What is being asked: Give again, word for word, every line in the entries below from the line with "Select options (195, 925)" up to and including the line with "Лютий. 2 (413, 1162)", and no other line.

*** Opening Data to examine ***

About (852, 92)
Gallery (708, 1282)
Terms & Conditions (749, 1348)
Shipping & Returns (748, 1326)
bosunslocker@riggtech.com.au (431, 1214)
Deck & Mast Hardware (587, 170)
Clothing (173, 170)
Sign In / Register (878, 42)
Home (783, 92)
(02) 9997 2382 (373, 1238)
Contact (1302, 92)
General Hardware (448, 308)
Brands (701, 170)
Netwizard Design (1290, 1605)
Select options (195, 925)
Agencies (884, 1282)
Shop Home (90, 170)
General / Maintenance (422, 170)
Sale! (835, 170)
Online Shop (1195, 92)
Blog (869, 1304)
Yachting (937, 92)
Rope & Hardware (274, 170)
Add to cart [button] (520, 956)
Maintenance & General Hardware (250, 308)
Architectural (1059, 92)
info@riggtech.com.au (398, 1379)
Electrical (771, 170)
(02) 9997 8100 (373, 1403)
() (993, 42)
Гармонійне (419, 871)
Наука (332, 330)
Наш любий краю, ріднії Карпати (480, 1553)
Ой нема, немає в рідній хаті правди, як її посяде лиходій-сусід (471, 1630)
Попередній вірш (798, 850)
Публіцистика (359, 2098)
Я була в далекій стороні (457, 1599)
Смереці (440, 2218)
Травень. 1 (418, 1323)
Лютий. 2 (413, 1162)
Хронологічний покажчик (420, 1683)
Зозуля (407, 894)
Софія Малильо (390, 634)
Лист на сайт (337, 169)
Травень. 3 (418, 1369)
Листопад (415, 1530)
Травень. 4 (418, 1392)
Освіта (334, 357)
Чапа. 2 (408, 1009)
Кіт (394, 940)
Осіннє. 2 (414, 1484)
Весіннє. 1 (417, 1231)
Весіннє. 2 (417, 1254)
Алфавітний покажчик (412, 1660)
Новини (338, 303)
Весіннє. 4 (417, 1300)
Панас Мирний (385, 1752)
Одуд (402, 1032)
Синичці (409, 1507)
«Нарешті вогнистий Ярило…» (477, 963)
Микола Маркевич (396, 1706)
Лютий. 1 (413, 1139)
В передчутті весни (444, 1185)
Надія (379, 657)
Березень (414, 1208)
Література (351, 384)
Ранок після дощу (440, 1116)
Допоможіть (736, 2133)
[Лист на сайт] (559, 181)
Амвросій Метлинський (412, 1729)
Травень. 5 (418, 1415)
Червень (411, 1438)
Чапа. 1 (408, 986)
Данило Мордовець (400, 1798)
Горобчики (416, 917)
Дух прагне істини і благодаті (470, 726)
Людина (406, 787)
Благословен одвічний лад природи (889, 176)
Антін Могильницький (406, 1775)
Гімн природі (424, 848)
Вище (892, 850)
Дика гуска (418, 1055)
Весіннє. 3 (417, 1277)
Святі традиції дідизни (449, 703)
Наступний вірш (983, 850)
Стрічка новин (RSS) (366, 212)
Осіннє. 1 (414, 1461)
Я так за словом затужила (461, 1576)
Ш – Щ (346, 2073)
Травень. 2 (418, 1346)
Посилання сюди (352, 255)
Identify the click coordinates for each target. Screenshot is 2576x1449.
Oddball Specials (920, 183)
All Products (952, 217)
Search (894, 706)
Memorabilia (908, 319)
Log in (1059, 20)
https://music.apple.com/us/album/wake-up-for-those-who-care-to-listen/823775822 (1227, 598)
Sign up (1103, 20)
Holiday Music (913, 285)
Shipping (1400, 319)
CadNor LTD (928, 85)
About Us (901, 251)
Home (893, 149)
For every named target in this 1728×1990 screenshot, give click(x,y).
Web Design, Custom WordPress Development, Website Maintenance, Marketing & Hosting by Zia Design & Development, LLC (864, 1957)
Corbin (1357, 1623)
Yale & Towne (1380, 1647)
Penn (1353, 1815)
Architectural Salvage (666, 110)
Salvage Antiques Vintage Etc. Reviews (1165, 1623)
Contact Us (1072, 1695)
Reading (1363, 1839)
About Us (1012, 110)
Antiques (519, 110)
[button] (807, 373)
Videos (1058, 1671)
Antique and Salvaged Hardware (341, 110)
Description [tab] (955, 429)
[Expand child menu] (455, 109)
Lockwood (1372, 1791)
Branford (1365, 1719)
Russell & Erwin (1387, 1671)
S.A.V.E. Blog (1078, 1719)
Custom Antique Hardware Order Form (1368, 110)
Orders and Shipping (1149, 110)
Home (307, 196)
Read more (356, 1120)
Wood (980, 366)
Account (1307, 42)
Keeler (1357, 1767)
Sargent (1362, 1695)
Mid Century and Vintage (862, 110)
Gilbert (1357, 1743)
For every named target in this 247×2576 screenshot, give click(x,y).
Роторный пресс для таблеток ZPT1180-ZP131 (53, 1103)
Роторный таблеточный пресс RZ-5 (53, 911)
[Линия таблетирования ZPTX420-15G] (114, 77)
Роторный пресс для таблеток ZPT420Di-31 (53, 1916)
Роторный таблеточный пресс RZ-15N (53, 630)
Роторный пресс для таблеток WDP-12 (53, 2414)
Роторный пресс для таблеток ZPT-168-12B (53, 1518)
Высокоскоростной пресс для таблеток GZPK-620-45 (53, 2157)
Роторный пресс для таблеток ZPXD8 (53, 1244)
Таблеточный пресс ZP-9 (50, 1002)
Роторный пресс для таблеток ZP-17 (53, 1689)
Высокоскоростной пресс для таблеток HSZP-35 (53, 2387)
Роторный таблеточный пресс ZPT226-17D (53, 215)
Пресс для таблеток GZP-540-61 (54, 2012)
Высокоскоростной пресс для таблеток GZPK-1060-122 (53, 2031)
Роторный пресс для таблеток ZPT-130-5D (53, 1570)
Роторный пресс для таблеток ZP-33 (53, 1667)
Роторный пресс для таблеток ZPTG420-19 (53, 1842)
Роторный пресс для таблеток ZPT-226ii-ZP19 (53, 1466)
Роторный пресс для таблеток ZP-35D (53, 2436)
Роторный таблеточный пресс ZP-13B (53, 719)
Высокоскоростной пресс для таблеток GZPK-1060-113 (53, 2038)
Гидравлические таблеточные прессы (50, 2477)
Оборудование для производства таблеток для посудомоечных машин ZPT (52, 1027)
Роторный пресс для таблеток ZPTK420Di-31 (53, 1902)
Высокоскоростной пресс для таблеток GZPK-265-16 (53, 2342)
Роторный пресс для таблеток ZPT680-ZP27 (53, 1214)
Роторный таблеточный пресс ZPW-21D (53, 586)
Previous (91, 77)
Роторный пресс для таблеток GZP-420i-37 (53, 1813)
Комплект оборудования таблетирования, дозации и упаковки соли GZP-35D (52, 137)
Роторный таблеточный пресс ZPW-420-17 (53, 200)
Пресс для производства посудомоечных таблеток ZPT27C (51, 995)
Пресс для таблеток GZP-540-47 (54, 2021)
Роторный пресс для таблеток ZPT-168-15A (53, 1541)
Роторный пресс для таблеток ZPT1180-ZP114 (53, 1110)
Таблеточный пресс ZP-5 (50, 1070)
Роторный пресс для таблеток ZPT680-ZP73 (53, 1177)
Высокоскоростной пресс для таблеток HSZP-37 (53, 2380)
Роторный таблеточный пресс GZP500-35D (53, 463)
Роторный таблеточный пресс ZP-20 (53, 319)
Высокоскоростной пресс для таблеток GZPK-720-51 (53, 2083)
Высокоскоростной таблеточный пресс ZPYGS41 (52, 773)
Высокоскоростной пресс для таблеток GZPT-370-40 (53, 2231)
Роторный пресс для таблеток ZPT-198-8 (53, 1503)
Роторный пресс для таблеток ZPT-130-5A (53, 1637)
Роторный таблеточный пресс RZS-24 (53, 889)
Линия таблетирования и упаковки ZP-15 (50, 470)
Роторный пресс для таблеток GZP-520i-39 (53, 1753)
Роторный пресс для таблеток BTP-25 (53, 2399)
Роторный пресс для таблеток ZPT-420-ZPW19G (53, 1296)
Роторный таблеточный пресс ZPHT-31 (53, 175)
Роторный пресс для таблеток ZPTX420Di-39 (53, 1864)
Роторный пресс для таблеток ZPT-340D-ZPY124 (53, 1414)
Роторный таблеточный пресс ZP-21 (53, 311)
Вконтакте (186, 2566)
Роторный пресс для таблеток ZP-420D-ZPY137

*** Closing Data to examine ***

Output:
Select options (195, 925)
Agencies (884, 1282)
Shop Home (90, 170)
General / Maintenance (422, 170)
Sale! (835, 170)
Online Shop (1195, 92)
Blog (869, 1304)
Yachting (937, 92)
Rope & Hardware (274, 170)
Add to cart [button] (520, 956)
Maintenance & General Hardware (250, 308)
Architectural (1059, 92)
info@riggtech.com.au (398, 1379)
Electrical (771, 170)
(02) 9997 8100 (373, 1403)
() (993, 42)
Гармонійне (419, 871)
Наука (332, 330)
Наш любий краю, ріднії Карпати (480, 1553)
Ой нема, немає в рідній хаті правди, як її посяде лиходій-сусід (471, 1630)
Попередній вірш (798, 850)
Публіцистика (359, 2098)
Я була в далекій стороні (457, 1599)
Смереці (440, 2218)
Травень. 1 (418, 1323)
Лютий. 2 (413, 1162)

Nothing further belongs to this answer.